Pharmacokinetics and Immunogenicity of the First Doses of PEG-Asparaginase -An ALLTogether Pilot Study

Acute lymphoblastic leukemia (ALL) is the most common malignant disease in childhood. Survival rates exceed 90% in children and 75% in adults (aged 18-45 years). During the induction period Asparaginase is an indispensable part of the multiagent treatment, but is often associated with hypersensitivity, either with clinical allergy or silent inactivation. In both cases, Asparaginase is inactivated. It is well known that truncation of Asparaginase treatment due to inactivation reduces survival. To approach understanding Asparaginase dynamics and hypersensitivity in ALL patients it is important to examine the pharmacokinetics of Asparaginase.

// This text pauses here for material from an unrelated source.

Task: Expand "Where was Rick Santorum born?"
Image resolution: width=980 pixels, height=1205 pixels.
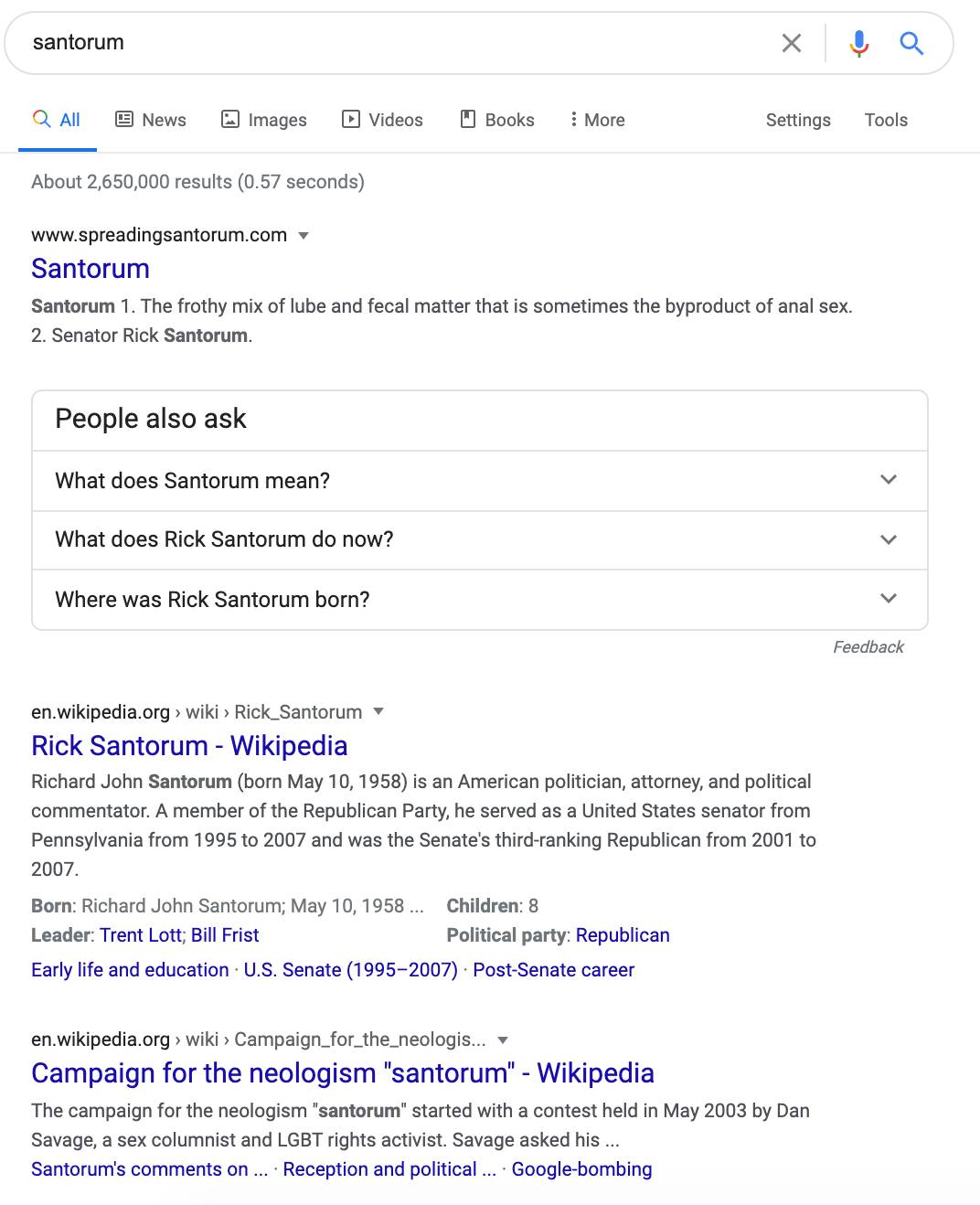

The aim of this study is to identify serological parameters for prediction of hypersensitivity reaction after the first doses of PEG-Asparaginase given intravenously on the ALLTogether protocol.

Study Overview

• Status: Completed
• Conditions: Acute Lymphoblastic Leukemia

Detailed Description

Asp enzyme activity is measurable in plasma, and trough levels above 100 IU/l secure effect. Patients, who have their treatment truncated, have inferior outcome. For many years prolonged Asp treatment for 30 weeks has been part of most protocols worldwide, but a recent Nordic randomized study showed that less asparaginase (8 doses vs 15 doses intramuscularly (IM)) results in the same disease-free survival and significant less toxicity in the less intensive treatment arm (6).

Accordingly, in the current Western European protocol (ALLTogether) less Asp is now given. The Nordic Countries participate in this protocol.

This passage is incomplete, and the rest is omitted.